Externalization of Blame (and therefore Risk) can be explained simply as follows –
Claim credit when things go right.
Blame the failures on luck.
This is the central theme of Taleb’s new book – Skin in the Game – or avoiding asymmetry between risk and reward.
Naive actors – I’m sure most people (including me) have done this at some point in their lives because it’s the easy way out and the ego remains unscathed. I’ll make my case for why this should be avoided at the end of this piece.
Evil actors – In other cases, systems are gamed such that there is asymmetry between risks and rewards.
Let’s look at some of the consequences of this seemingly innocuous phenomenon that is pervasive in society, in organizations and in our personal lives.
An example from Skin in the Game that highlights this asymmetry at the societal level –
“The Bob Rubin trade? Robert Rubin, a former secretary of the United States Treasury, one of those who sign their names on the banknote you just used to pay for coffee, collected more than $120 million in compensation from Citibank in the decade preceding the crash of 2008. When the bank, literally insolvent, was rescued by the taxpayer, he didn’t write any check – he invoked uncertainty as an excuse. Heads he wins, tails he shouts ‘Black Swan’ [1].”
[1] A Black Swan event has the following attributes – “First, it is an outlier, as it lies outside the realm of regular expectations, because nothing in the past can convincingly point to its possibility. Second, it carries an extreme impact … Third, in spite of its outlier status, human nature makes us concoct explanations for its occurrence after the fact, making it explainable and predictable.”
An example from The Gervais Principle and Taleb’s book explains why organizations that fail to appropriate full blame eventually die –
“… Employees accept blame but only in inverse proportion to their self-perceived status. Due to the murkiness of collective responsibility … self-perceived status is the only available basis for dividing up blame or credit. If everybody believes they are above average (Lake Wobegon Effect [2]), they will assign more blame to others and less to themselves, and convince themselves that their partitioning of the blame is fair.
If each person’s culpability for a failure is taken at their own evaluation, you will have a net-deficit in the total accounted-for-blame. Conversely, with a success, the sum of self-perceived credit attributions is greater than the credit actually available to go around…”
Blame that goes unaccounted for accumulates as organizational dark matter eventually leading to a blowup. (paraphrased)

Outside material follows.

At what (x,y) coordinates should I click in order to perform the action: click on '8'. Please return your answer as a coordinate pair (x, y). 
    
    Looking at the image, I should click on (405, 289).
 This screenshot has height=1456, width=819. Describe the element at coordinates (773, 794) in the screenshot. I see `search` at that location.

– Venkatesh Rao, The Gervais Principle.
“But not to worry, if we do not decentralize and distribute responsibility (of blame) it will happen by itself, the hard way: a system that does not have a mechanism of skin in the game, with a buildup of imbalances, will eventually blow-up and self-repair that way. If it survives.”– Taleb, Skin in the Game
[2] The Lake Wobegone Effect – a slight (but interesting) diversion here.
The Lake Wobegon effect, a natural human tendency to overestimate one’s capabilities, was coined by Professor David G Myers in honor of the fictional town. The characterization of the fictional location, where “all the women are strong, all the men are good looking, and all the children are above average,” has been used to describe a real and pervasive human tendency to overestimate one’s achievements and capabilities in relation to others. There’s considerable research that shows self-reported averages are higher than actual averages – exam scores, height, income, the whole gamut. Everyone likes to believe they are “special”.
And finally, at the personal level, absence of skin in the game, evading personal responsibility, or externalizing risk and blame, is one of the main reasons why we don’t grow as individuals.
It is easy to shrug off responsibility and claim it was bad luck, but the real learning lies in accepting and examining why things went wrong.
I know of only one organization that has tried doing this at the organizational level – Ray Dalio’s Bridgewater Associates where brutal honesty and radical transparency reigns. It’s manifestation – Baseball Cards for each employee. Whether this is sustainable in the long run remains to be seen.